Exactly the lines from the one containing "Task: Click Mike Rodriguez's avatar" through the end of the data, and nothing more, should be retyped; pictures stay out.

── Available records ──

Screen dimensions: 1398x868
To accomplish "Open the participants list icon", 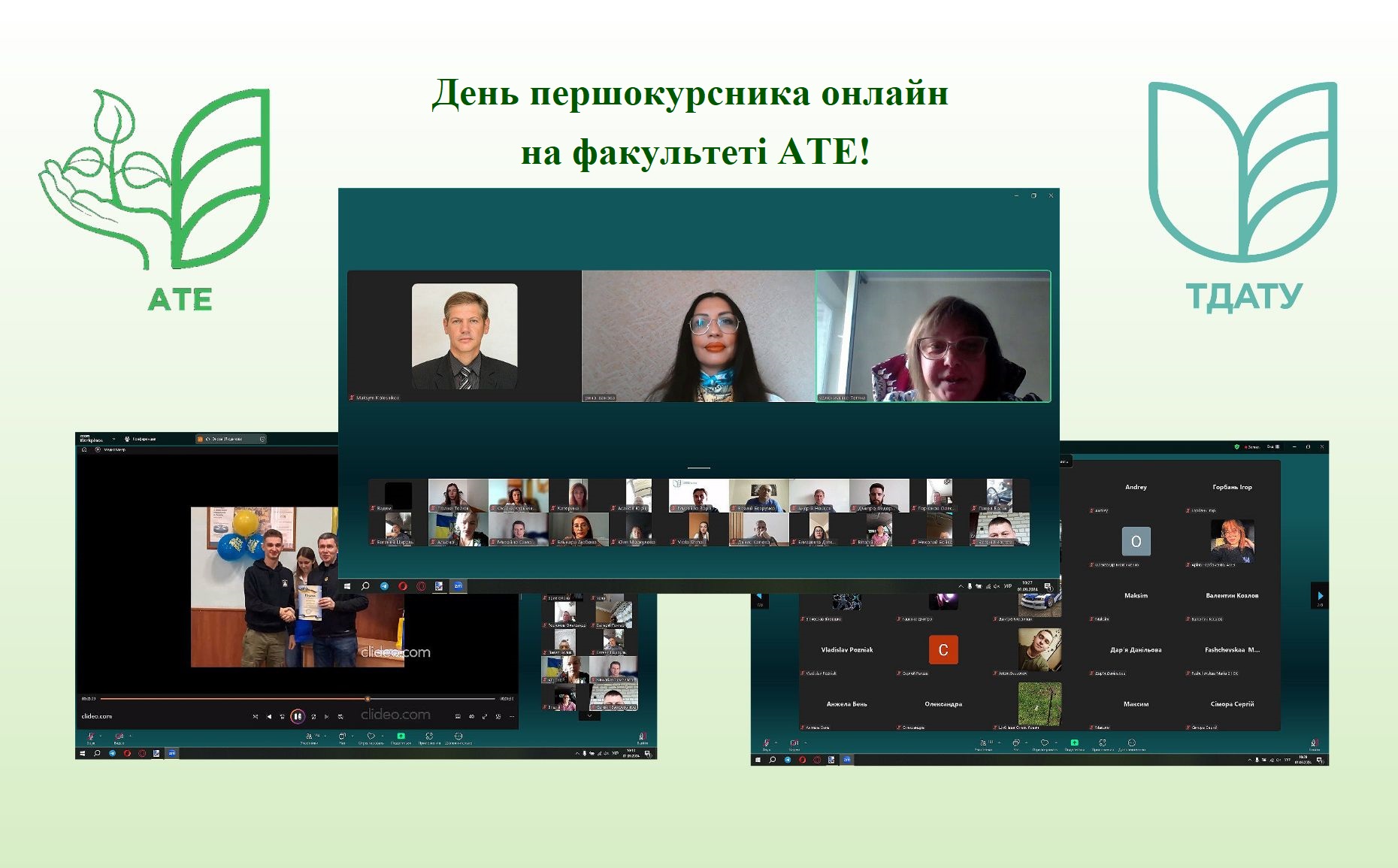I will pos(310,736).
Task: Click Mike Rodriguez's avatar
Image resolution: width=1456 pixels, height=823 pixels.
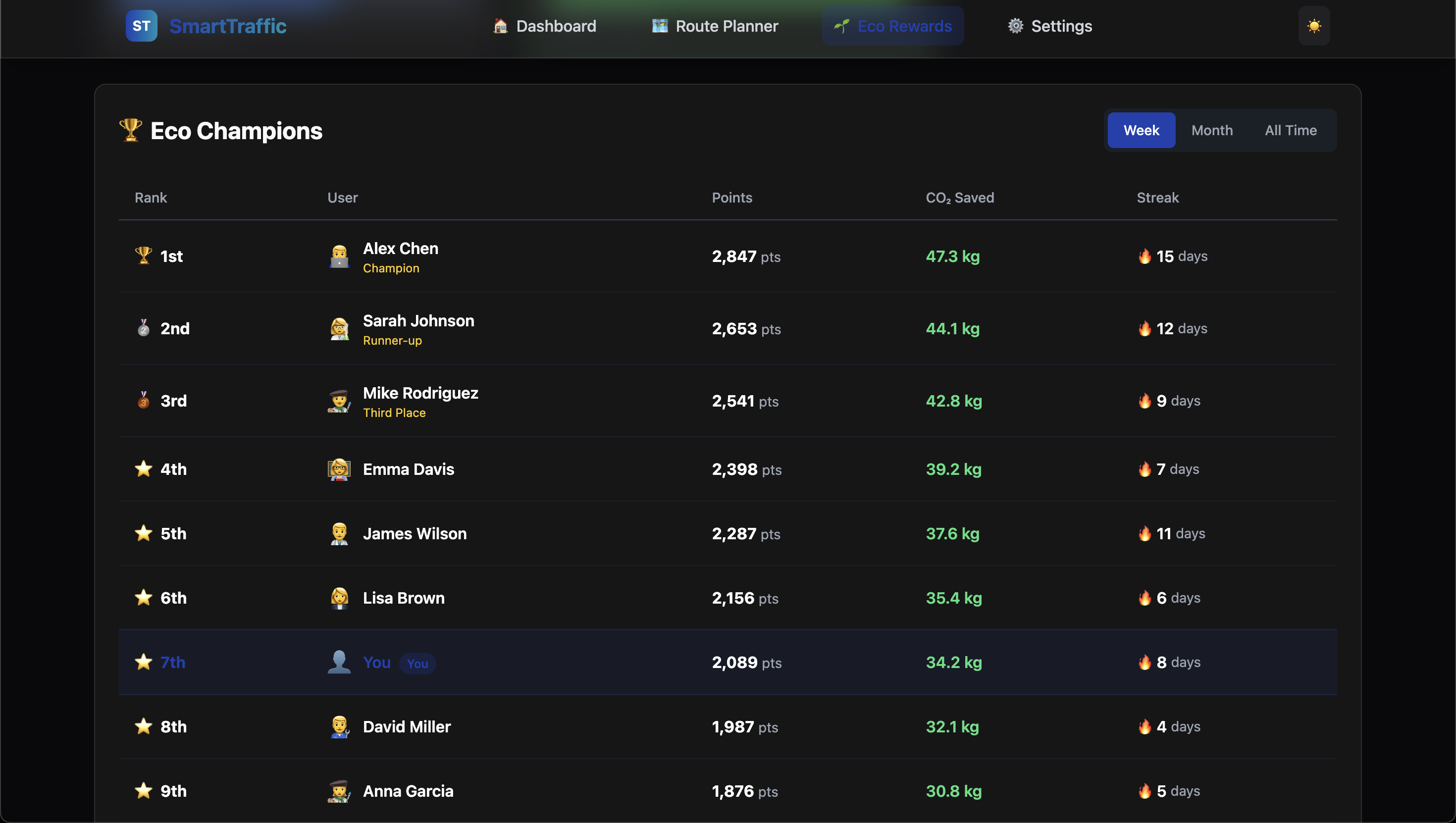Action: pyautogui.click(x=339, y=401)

───

Expected answer =
Task: Click Mike Rodriguez's avatar
Image resolution: width=1456 pixels, height=823 pixels.
Action: pyautogui.click(x=339, y=401)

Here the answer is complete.